Ken Rye shares the importance of building a network with his child

Ken Rye shares the importance of building a network with his child
Ken Rye and Son (Photo credit: Todd W. Barron)

Ken Rye is the CEO of Ken Rye Marketing / Hot Ice Entertainment Group, however, his most prominent position in life is that of being a father. Rye’s career has placed him in rooms with many powerful individuals who have provided lessons that have helped him navigate his life and career. Rye recently spoke with rolling out about the legacy he wishes to leave behind, the importance of keeping your word and why it is important to build a network.

What legacy are you leaving for your children and the children in your community?

I want to help my son and other young men to be self-sufficient by owning their own businesses, financial literacy, and serving our community. I want them to be confident in a purpose-driven life and generating wealth for others.

How would you describe your fatherhood culture?

I expect [my son] to be well-rounded in academics, physical fitness, his music production – and to be spiritually and emotionally grounded. My culture is for him to focus on [himself], community development and positive leadership roles.

What is your playbook for fathering and life coaching?

My playbook is that I’m fervently behind [my son]. I’m on the sidelines and looking over his shoulder for him. When he performs especially well, I reward him. He knows that I love him and always expect him to give his best.

What insightful advice would you share about building a network?

I want the network to share similar goals, to be focused, and to be committed to always falling forward.
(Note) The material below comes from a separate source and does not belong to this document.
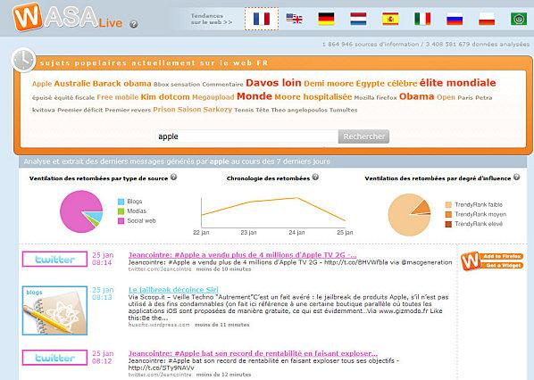
Task: Open the Arabic flag trends
Action: click(x=519, y=19)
It’s too easy for outside influences to discourage rather than being committed to growth. Avoid naysayers by any means necessary.
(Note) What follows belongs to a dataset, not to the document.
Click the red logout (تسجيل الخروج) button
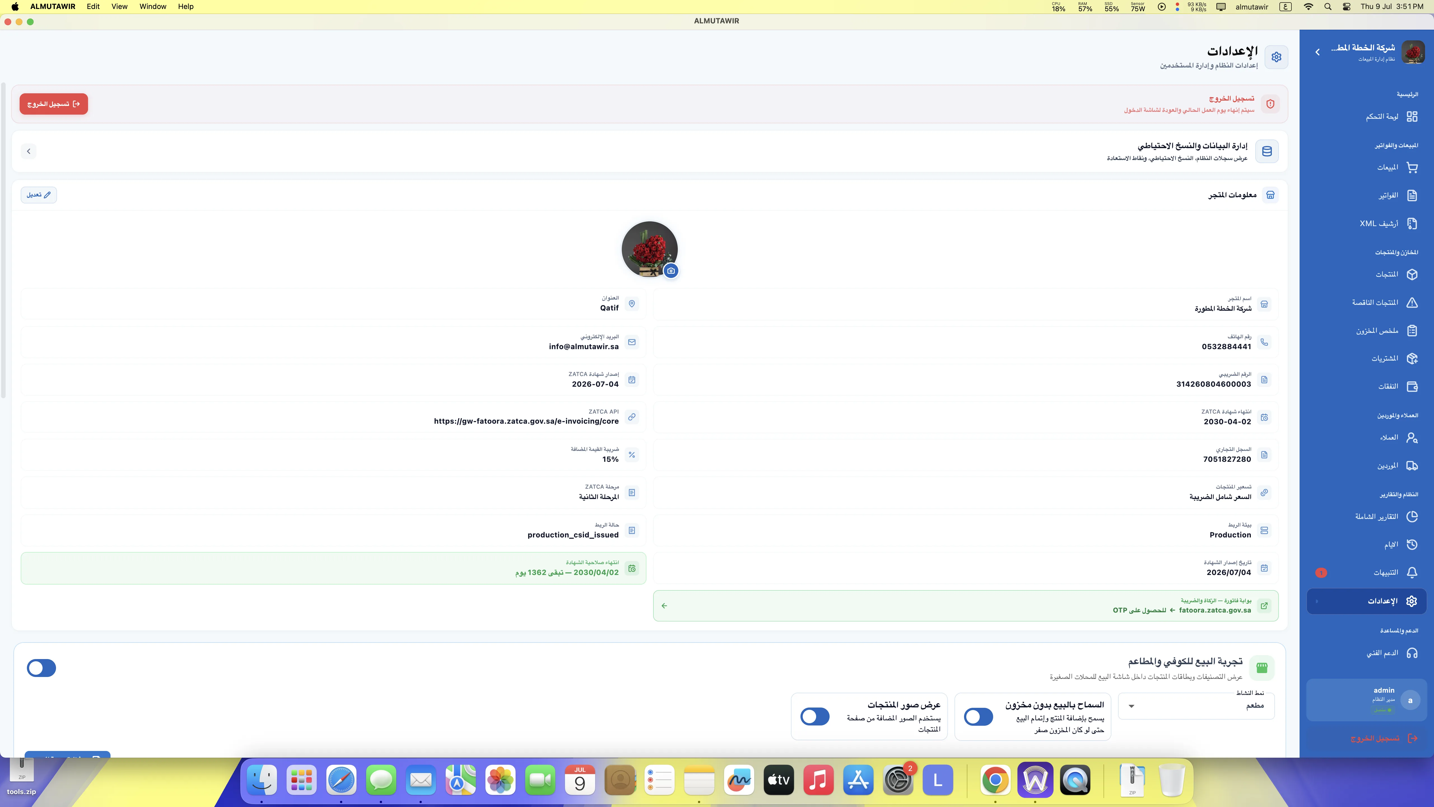pyautogui.click(x=53, y=104)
How important is keeping your word?

It’s essential, especially when clients, brands, and consumers give you money. I live off of [my word]. In my business, the networks are relatively small, and so my word is what keeps me employed and able to grow my business and relationships.

What advice would you give about driving your own dreams?
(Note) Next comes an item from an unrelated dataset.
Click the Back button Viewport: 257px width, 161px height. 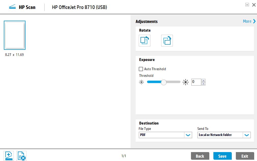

The people closest to you can spoil your dreams. If you are not confident in your own purpose the influences of others will completely destroy you. The world is full of undercover haters and people with no vision.

Share one of the fondest memories you’ve shared with your father, grandfather or another father figure.

My grandfather was a Caribbean immigrant from a small island called Monserrat. I spent much of my time with him as a kid where he taught me about being a gentleman, fine dining and how to cook amazing meals.